The Bank of England’s stunning decision comes amid questions over the recent judgment of its rate setters.
The 1.5 per cent cut – on top of October’s 0.5 per cent drop – marks a dramatic shift for the Monetary Policy Committee (MPC) as it seeks to regain the initiative against the backdrop of an all but inevitable recession.
But as recently as August, some MPC members were voting to actually hike rates as worries over inflation and higher wage demands dominated thinking.
Inflation is now yesterday’s problem even though it stands at 5.2 per cent, more than double the Bank’s official target.
The MPC’s gloomy statement alongside its dramatic cut instead confirms that the Bank has turned full circle in the space of two months and is now locked in a fully-fledged fight against deflation, as prices tumble in a sharp recession.
“The downside risk was that a sharp slowdown in the economy, associated with weak real income growth and the tightening in the supply of credit, pulled inflation materially below the target,” it said.
The committee’s lone doomsayer, David Blanchflower, has been calling for cuts for the past year and stands vindicated by events.

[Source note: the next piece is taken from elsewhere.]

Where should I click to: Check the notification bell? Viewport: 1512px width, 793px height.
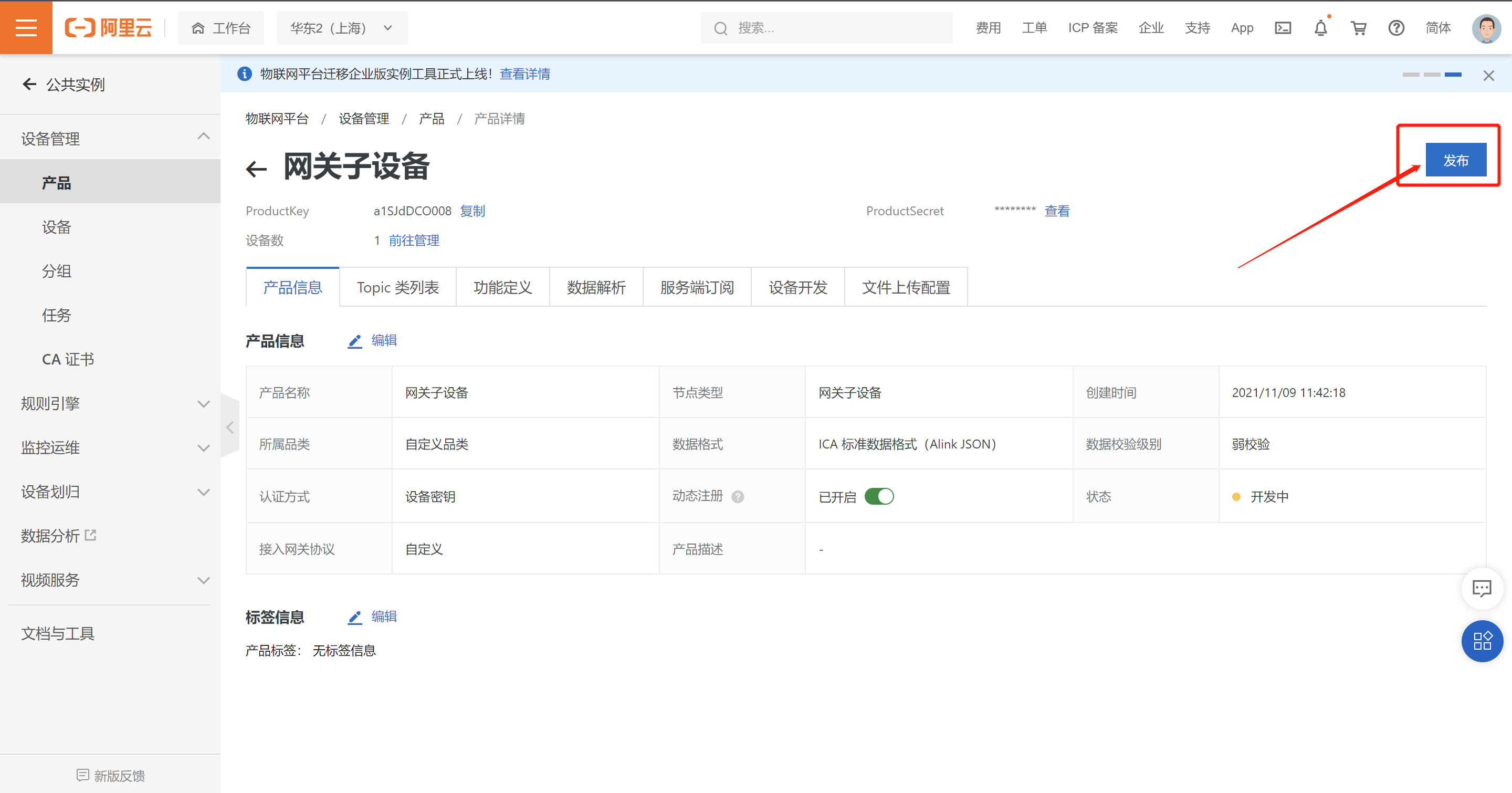tap(1320, 28)
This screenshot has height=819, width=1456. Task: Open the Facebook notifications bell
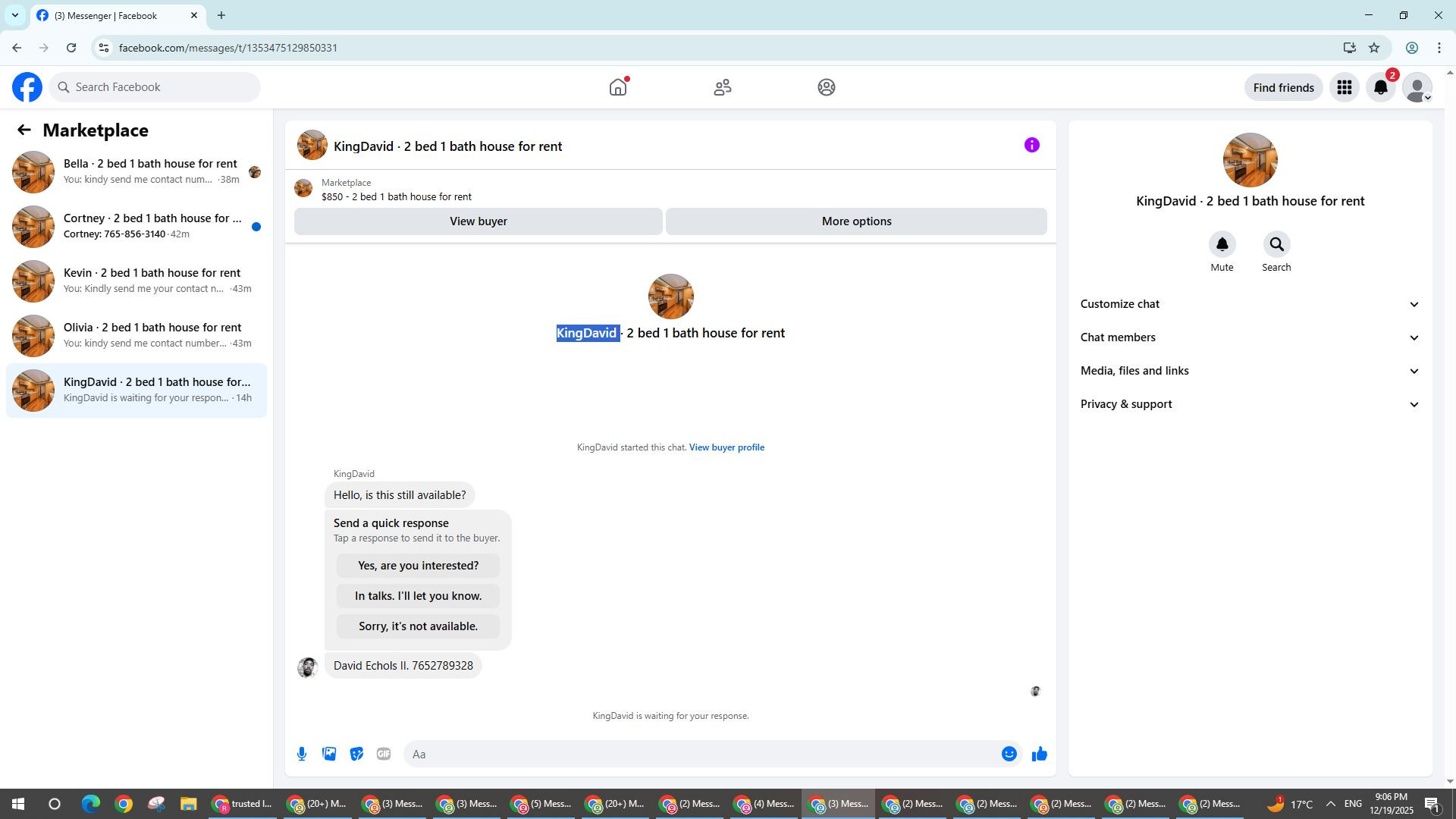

The US-based professor expects unemployment to top two million by Christmas as the UK plunges into recession.
In a thinly veiled attack on his colleagues last week, he said: “With hindsight, monetary policy has not been sufficiently forward looking.
“It is not sufficient to consider the data month-by-month until it emerges that the UK is in recession. I believe the trend has been apparent for some time.”
The latest and severest outbreak of the crisis sparked by the collapse of Lehman Brothers has shocked the MPC into action.
The European Central Bank also cut rates by 0.5 per cent, bringing rates to 3.25 per cent, slightly less drastic than the MPC’s move.
But the European Commission yesterday suggested the UK could need stiffer medicine, singling out the nation’s “budget deficit and debt spiral” as it estimated unemployment rates rising to 7.1 per cent next year – higher than the EU-wide unemployment increase.
Just 10 days before the banking crisis erupted – at September’s meeting when rates were held at five per cent – the MPC was saying any cut “would signal some slackening in the MPC’s commitment” to meet the two per cent inflation target.
Mr Blanchflower was the sole dissenter, calling for a half point cut and presciently arguing a slowdown “might be amplified by financial institutions” responses to increased financial fragility”.
IHS Global Insight economist Howard Archer said: “A year ago Blanchflower was seen as the maverick, but now he has turned into a guru.”
But Mr Archer added that it would be unfair to blame the rest of the MPC for not following the professor’s lead and said the committee had done a good job in 11 years of independence.
“They could not have foreseen what happened. The heightened financial turmoil we have seen since mid-September changed the situation quite markedly.
“It was only in July that oil was $147 a barrel. You could see what the Bank of England was concerned about.”
Investec economist David Page said: “Few monetary authorities have presided over a period as tumultuous as this, so it is hard to judge how they should have moved.”
The crisis afflicting banks desperate to rebuild their balance sheets also means lenders are more reluctant to pass on lower borrowing costs, blunting the weapons in the MPC’s arsenal.
“The credit crunch itself has emasculated monetary policy – the methods of transmission are deadened,” he added.
The current turbulence facing rate setters also demonstrates the wider limits of monetary policy because it is “an impossible job” to accurately forecast the economy and inflation two years ahead.
A look at the Bank’s inflation report years ago illustrates this. By this view, growth is at a healthy 2.7 per cent, with inflation steady at the two per cent target, in contrast to a steep 0.5 per cent plunge in output and inflation roaring away at 5.2 per cent.
Now fresh from writing letters to the Chancellor to explain rampant inflation, Bank governor Mervyn King could be penning fresh missives in a year’s time to account for sharp deflation as the MPC struggles to meet its mandate of price stability.
Mr Blanchflower, who has been right so far, is concerned that inflation could fall below one per cent or even turn negative.
“The objective of the MPC is to bring things back to normal,” he said. But it faces a long and difficult fight.